We spend a lot of time talking about he outbreaks among kids right now because “kids” have a lower vaccination rate than today’s adult population, but if anti-vaxers persist we will soon have an adult population with lower vax rates than the previous generation, and we’ll start seeing some of these diseases in adults, too.[/quote]
We’ve never left the country. We do take two trips a year. I fly, the wife & kids drive. Haha That’s not due to germ fear or anything. It’s because it’s expensive to fly 5 and I can’t miss that much work by doing a long road trip just to get to our destination.
One of our trips is to Southern California and we go to Laguna Beach every single day. The other trip is deep into the heart of Mormon country where we hike every day. We’re not afraid to go to ammusment parks or anything. We just like the outdoor activities. We used to go to a lot of kid places around town but by the time we had #3 those excursions were too much of a pain in the ass. We do get a lot less colds since we stopped that.
The stories we hear occasionally of college kids and meningitis are scary as fuck and I’d consider vaccines going into college. My oldest boy is 13 now and I know who he is and the course he’s on very well. He’s such a homebody I suspect he will live at home and go to JC until he’s 20. If he chooses to leave home and go off to college at 18 you will hear my jaw hit the floor. It won’t surprise me if he goes thru life and never gets drunk. I won’t worry about this stuff too much for him but he will be be old enough to make such choices by that time.[/quote]
It’s funny how you assume you have total control over the kind of pathogens you and your family are exposed. Because most of the time you don’t. It just needs one infected individual and a little bit of bad luck, which based on the number of interactions anybody has with other people, is not impossible at all. E.g. I heard about a waitress getting hepatitis because a diabetic forgot his insulin needle under a napkin.
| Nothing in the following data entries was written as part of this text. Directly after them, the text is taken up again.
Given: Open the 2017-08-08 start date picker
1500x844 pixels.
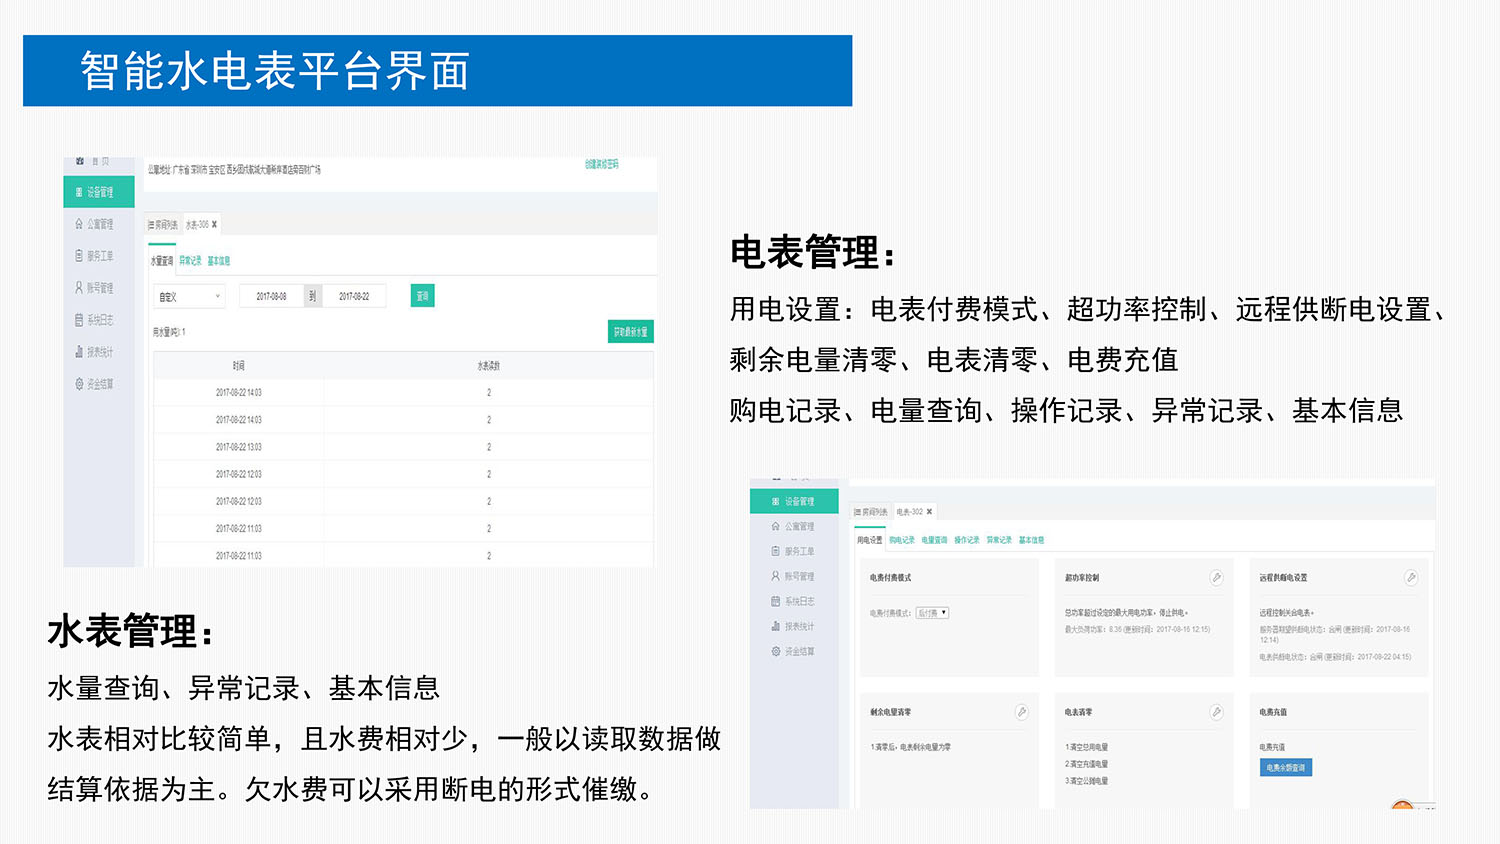Looking at the screenshot, I should pyautogui.click(x=270, y=295).
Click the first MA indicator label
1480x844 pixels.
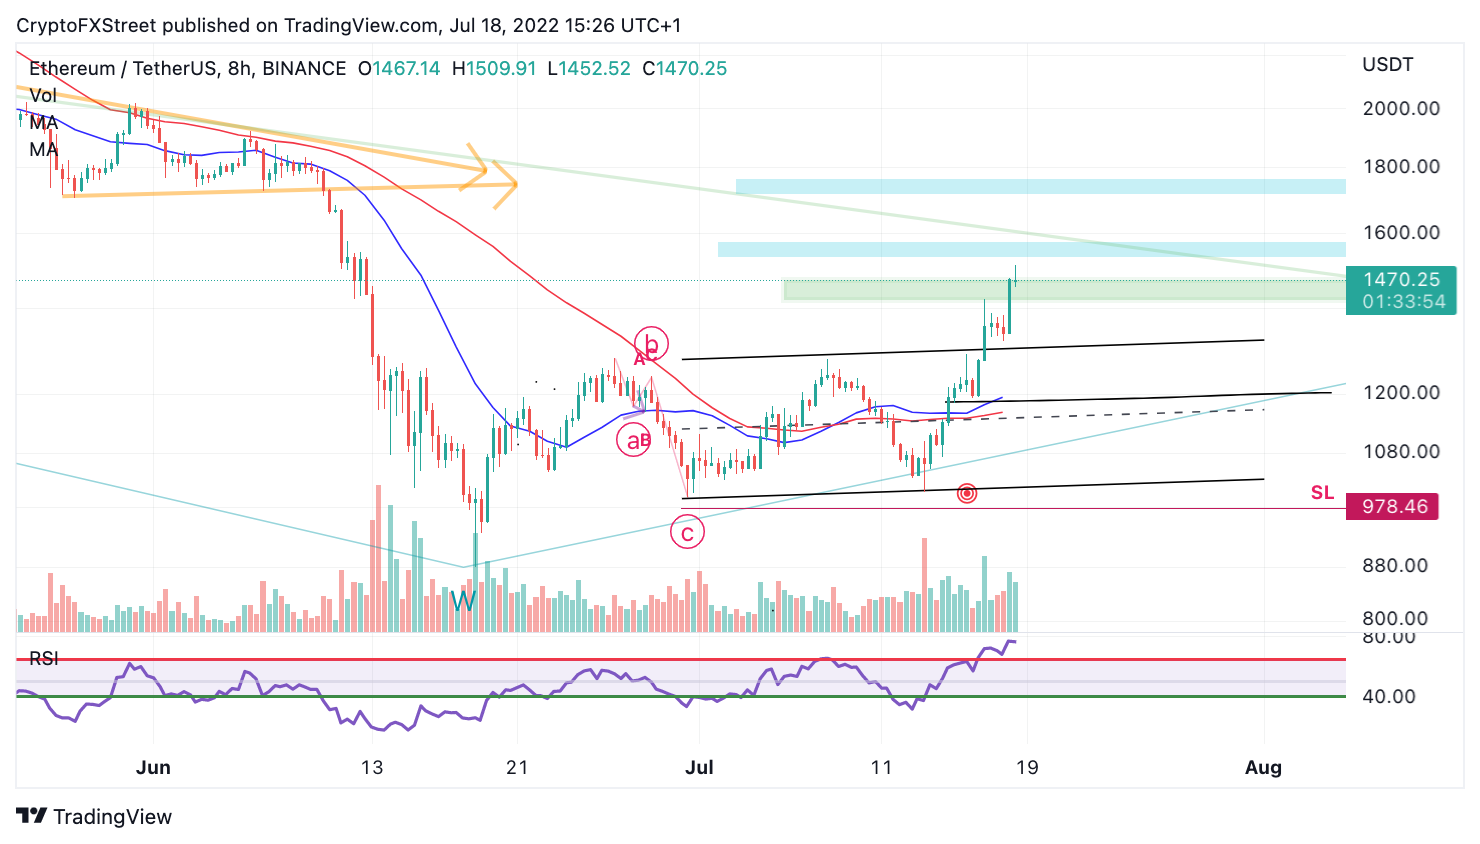tap(43, 123)
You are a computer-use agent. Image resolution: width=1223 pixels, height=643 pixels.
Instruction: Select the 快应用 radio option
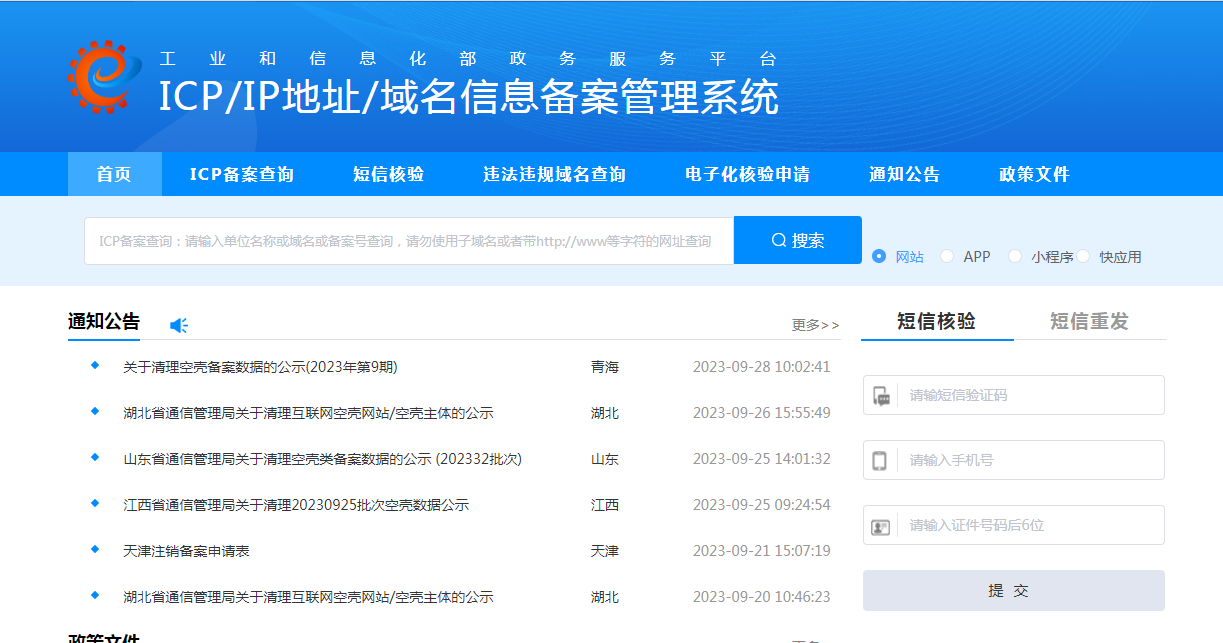point(1085,256)
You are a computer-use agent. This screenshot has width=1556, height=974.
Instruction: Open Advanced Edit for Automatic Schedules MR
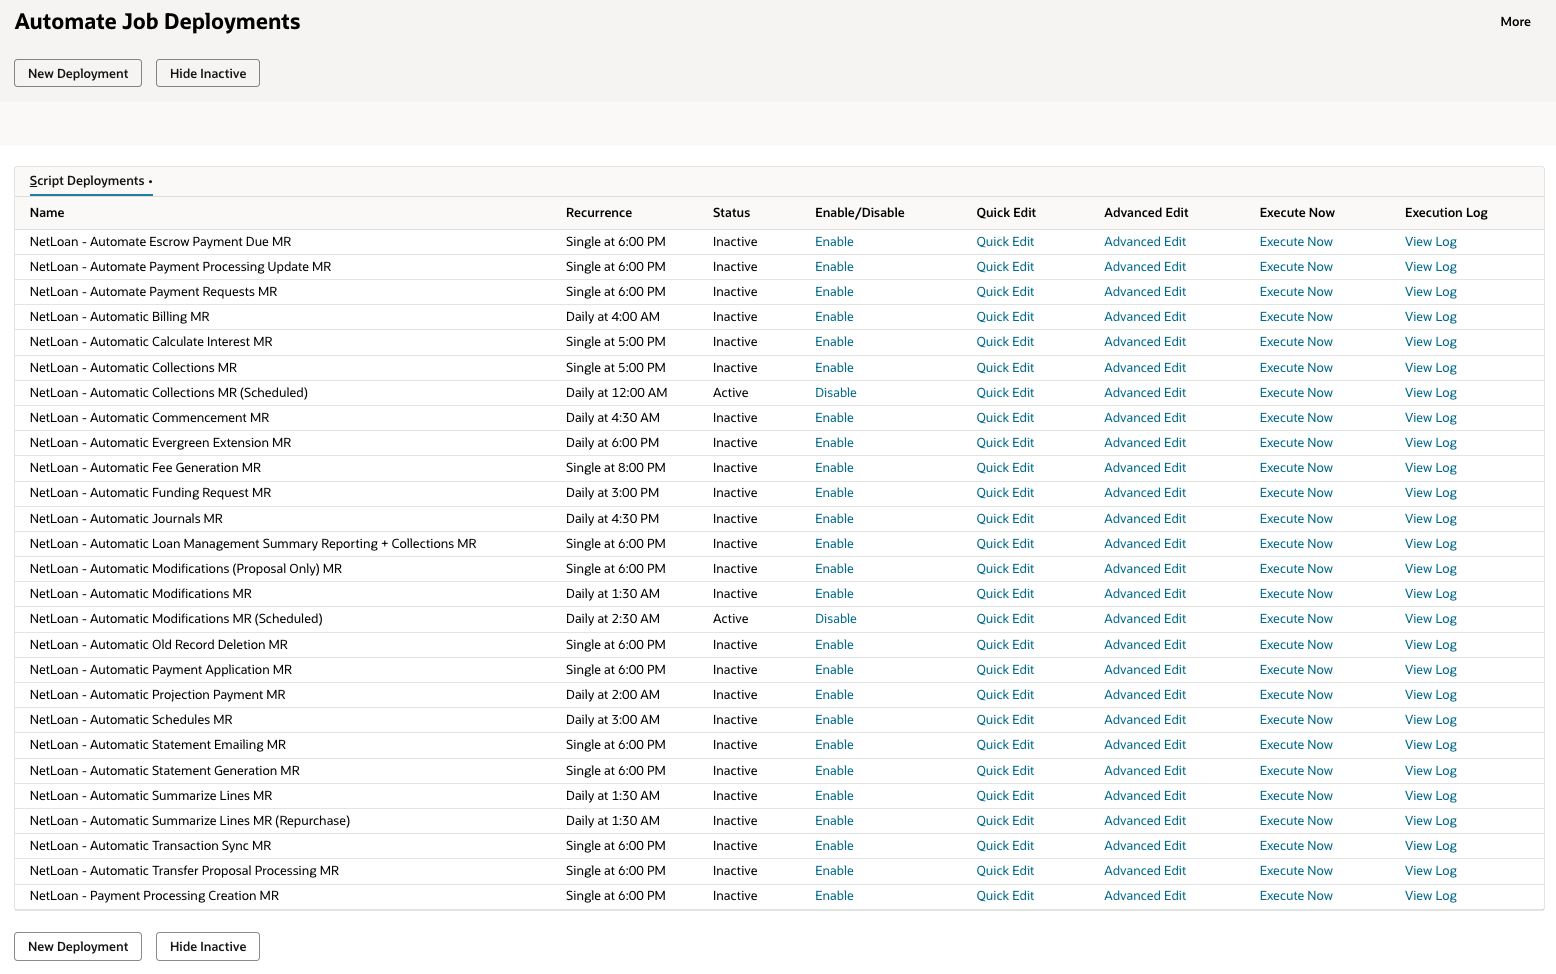pyautogui.click(x=1145, y=720)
Somebody sneezes on you or whatever and all you planning goes down the toilet.
I really hope the anti-vaxxing movement will not hit Europe as hard, but I have heard of cases in Berlin as well… But I guess it’s just the same with any other bullshit claim around these days… somebody still believes in it. I work at a pharmaceutical company (just as a working student, no big money involved) and they are all very, very concerned about “bad medication” and side effects. “Big Pharma” is not trying to poison you, they just try to make money by curing diseases. Sure sometimes the way some companies do it may seem questionable, e.g. pushing new, not more effective medication for a high price on patients, but in the case of vaccines, a big company could be forced to shut down if there were SERIOUS counts of bad side effects which could lead to lawsuits costing billions.